▶ [Passage for review]:
College sports teams of Ceadarville university

The Cedarville Yellow Jackets represent Cedarville University, Ohio, in intercollegiate sports. The Yellow Jackets compete at the NCAA Division II level as member of in the Great Midwest Athletic Conference (G-MAC) and also hold membership with the National Christian College Athletic Association (NCCAA). The official school colors are blue and gold. Men's sports include baseball, basketball, cross country, golf, soccer, tennis and indoor track and field, and outdoor track and field. Women's sports include basketball, cross country, soccer, softball, tennis, indoor track and field, outdoor track and field, and volleyball.

==History==
The university became a full member of NCAA Division II on July 12, 2012. In 2013 the university joined five other regional institutions to form the Great Midwest Athletic Conference.

Prior to joining the NCAA, Cedarville competed as a member of the National Association of Intercollegiate Athletics (NAIA) in the American Mideast Conference (AMC). Cedarville ended their affiliation with the NAIA after the 2010–11 academic year, after competing in the NAIA for over 60 years. The university was one of the founding members of the AMC, then known as the Mid-Ohio League, in 1949. In 2007, the women's track program placed 2nd in the nation among all NAIA divisions. Both the men's and women's basketball teams have advanced to the NAIA Division II national basketball championships. In 2005, the men's team made it to the NAIA Division II final four, and in both 2004 and 2005 the women's team competed in the NAIA Division II championship game. Cedarville's women's sports won the American Mideast Conference (AMC) All-Sports Award for the 2004–2005 season. The women's cross country team won the school's only NAIA national title in any sport in 2001. The Lady Jackets also claimed the 2008 All-Ohio Intercollegiate Cross Country Championship which features all of the colleges and the universities in the state. They are the only NAIA program to ever win the All-Ohio women's title.

Since joining NCAA Division II, 10 Cedarville teams have competed in their respective NCAA Championships. Yellow Jacket golfer Jacob Forsyth competed in the NCAA Division II Super Regional (2013). Carsyn Koch won the 800-meter race at the NCAA Division II Track and Field Indoor and Outdoor Championships (2016, 2017)., competed at the U.S. Olympic Trials in 2016, and competed in the U.S. Outdoor National Track and Field Championships (2017). Dan Michalski won the 3,000-meter steeplechase at the NCAA Division II Track and Field Outdoor Championships (2017), becoming Cedarville's first men's NCAA Division II champion.

▶ [The data]:
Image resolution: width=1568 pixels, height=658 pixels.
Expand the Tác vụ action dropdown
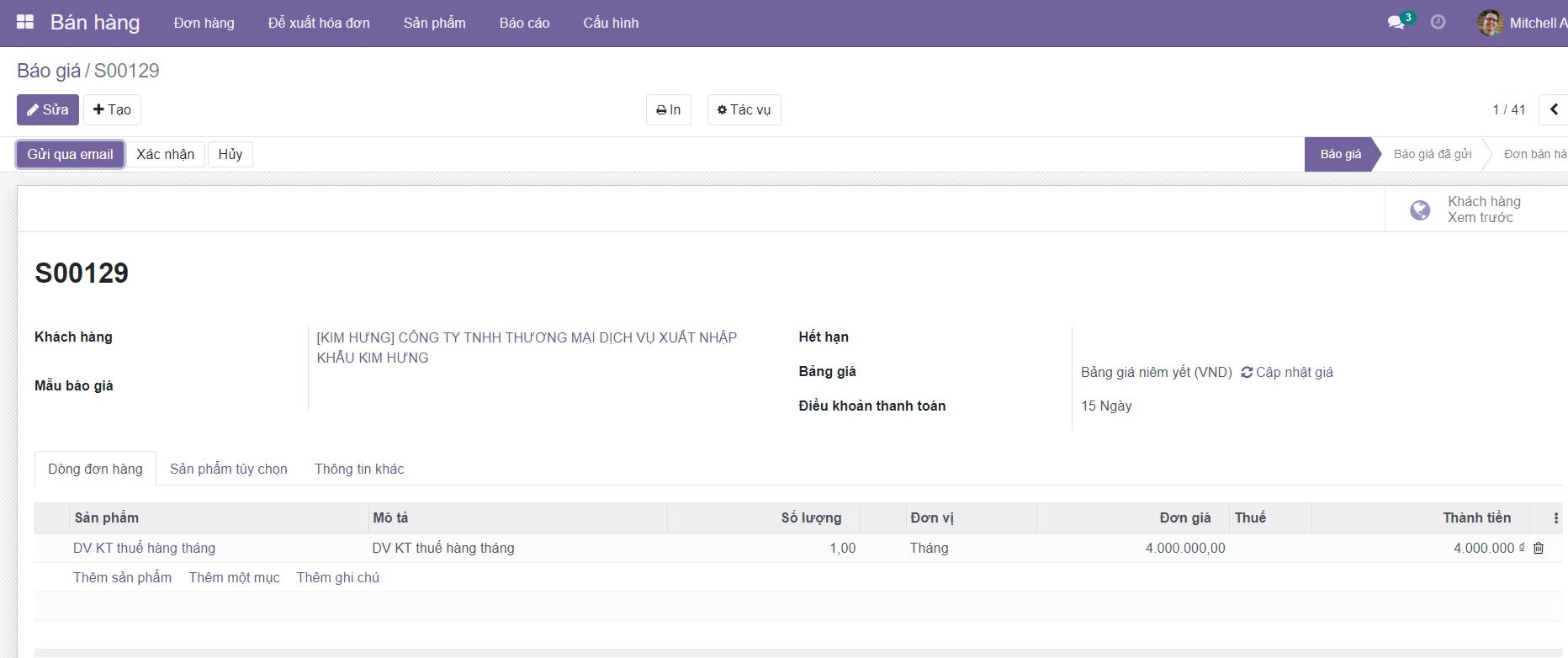[x=744, y=109]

▶ [What you will do]:
1 – Condense the paragraph of the Cedarville athletics text that begins "Since joining NCAA Division II" into a bulleted list that keeps its main facts.
2 – Write the next part of the Cedarville athletics text, starting right after its final sentence.
The data comes from a different source than the Cedarville athletics text.

▶ [Exercise responses]:
1 –
- Since joining NCAA Division II, 10 Cedarville teams have competed in NCAA Championships.
- Golfer Jacob Forsyth competed in the NCAA Division II Super Regional (2013).
- Carsyn Koch won the 800 meters at the NCAA Division II Indoor and Outdoor Championships (2016, 2017), ran at the 2016 U.S. Olympic Trials, and competed in the 2017 U.S. Outdoor National Track and Field Championships.
- Dan Michalski won the 3,000-meter steeplechase at the 2017 NCAA Division II Outdoor Championships and became Cedarville's first men's NCAA Division II champion.

2 –
==Varsity teams==

| Men's sports | Women's sports |
|---|---|
| Baseball | Basketball |
| Basketball | Cross country |
| Cross country | Esports |
| Esports | Golf |
| Golf | Soccer |
| Soccer | Softball |
| Tennis | Tennis |
| Track and field | Track and field |
|  | Volleyball |

==National championships==

===Team===

| Sport | Association | Division | Year | Opponent/Runner-up | Score |
|---|---|---|---|---|---|
| Women's cross country (1) | NAIA | Single | 2001 | Concordia Nebraska | 147–169 |

==Achievements ==
In 2007, the women's track program placed 2nd in the nation among all NAIA divisions. Both the men's and women's basketball teams have advanced to the NAIA Division II national basketball championships. In 2005, the men's team made it to the NAIA Division II final four, and in both 2004 and 2005 the women's team competed in the NAIA Division II championship game. Cedarville's women's sports won the AMC All-Sports Award for the 2004–2005 season. The women's cross country team won the school's only NAIA national title in any sport in 2001. The Lady Jackets also claimed the 2008 All-Ohio Intercollegiate Cross Country Championship which features all of the colleges and the universities in the state. They are the only NAIA program to ever win the All-Ohio women's title.